— Какие тут у вас виды на урожай нынче?
Мальчик ответил:
— Хорошие, Василий Мироныч. По ведерку на семью выйдет. А в будущем году и по два добьемся на двух-то пасеках.
Так он ответил, этот мальчик, у которого не было на свете ни отца, ни матери. Он ответил так, будто владел этой пасекой и собирался в будущем году владеть двумя.
Да, как-то все сместилось в их деревне, и непонятно было, кого надлежало считать у них обделенным судьбой и кого — приласканным ею. И трудно было также понять, где начиналась у них семья и где кончалась.

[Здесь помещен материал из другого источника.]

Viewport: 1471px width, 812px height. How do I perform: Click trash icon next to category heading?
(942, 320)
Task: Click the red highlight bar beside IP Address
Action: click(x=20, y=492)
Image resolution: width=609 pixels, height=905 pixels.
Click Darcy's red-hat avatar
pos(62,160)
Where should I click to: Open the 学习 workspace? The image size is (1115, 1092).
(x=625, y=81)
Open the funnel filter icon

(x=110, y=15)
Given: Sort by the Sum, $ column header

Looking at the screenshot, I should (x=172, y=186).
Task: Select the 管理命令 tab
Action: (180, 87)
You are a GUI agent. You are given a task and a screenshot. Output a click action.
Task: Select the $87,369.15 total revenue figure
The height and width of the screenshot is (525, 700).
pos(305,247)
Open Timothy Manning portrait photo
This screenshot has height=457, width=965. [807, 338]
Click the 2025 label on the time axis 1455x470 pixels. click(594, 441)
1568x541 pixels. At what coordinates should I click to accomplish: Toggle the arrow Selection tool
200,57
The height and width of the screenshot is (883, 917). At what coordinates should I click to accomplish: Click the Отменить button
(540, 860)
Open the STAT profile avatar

Мог быть и у меня, конечно, в жизни такой же славный темноглазый мальчуган, с такой же заботой наполняющий для людей бочонки медом. Но, как видно, не только у меня он мог быть и не только для меня. Для очень многих он был славным и своим.
31
Покончив с медом, я осмотрелся, пытаясь определить, в какую часть России меня опять забросило. И тут же я сообразил, что отнесло меня, кажется, немного назад на том пути, который я с такой лихостью прокладывал в глубину России. Еще утром я находился несколько дальше от Ленинграда, а теперь опять чуть приблизился к нему. Почему бы мне было не попытаться продолжить это приближение? Может быть, здесь неподалеку пролегала железная дорога, та самая, по которой мне предстояло уехать из города Горького в Ленинград? А если она здесь пролегала, то я мог без промедления направиться к ней. Имея такое намерение, я спросил парторга:
— А тут можно пройти?..
И он ответил, не дав мне даже кончить вопрос:
— Можно. Мы так прямиком и пойдем с вами через лес.
И он повел меня по глухой лесной тропинке, стесненной зеленью листвы, которая была так обильно наполнена птицами, что, казалось, она сама звенела и стонала от их пения и колыхалась не от легкого дуновения ветра, а от пронзительной силы их голосов.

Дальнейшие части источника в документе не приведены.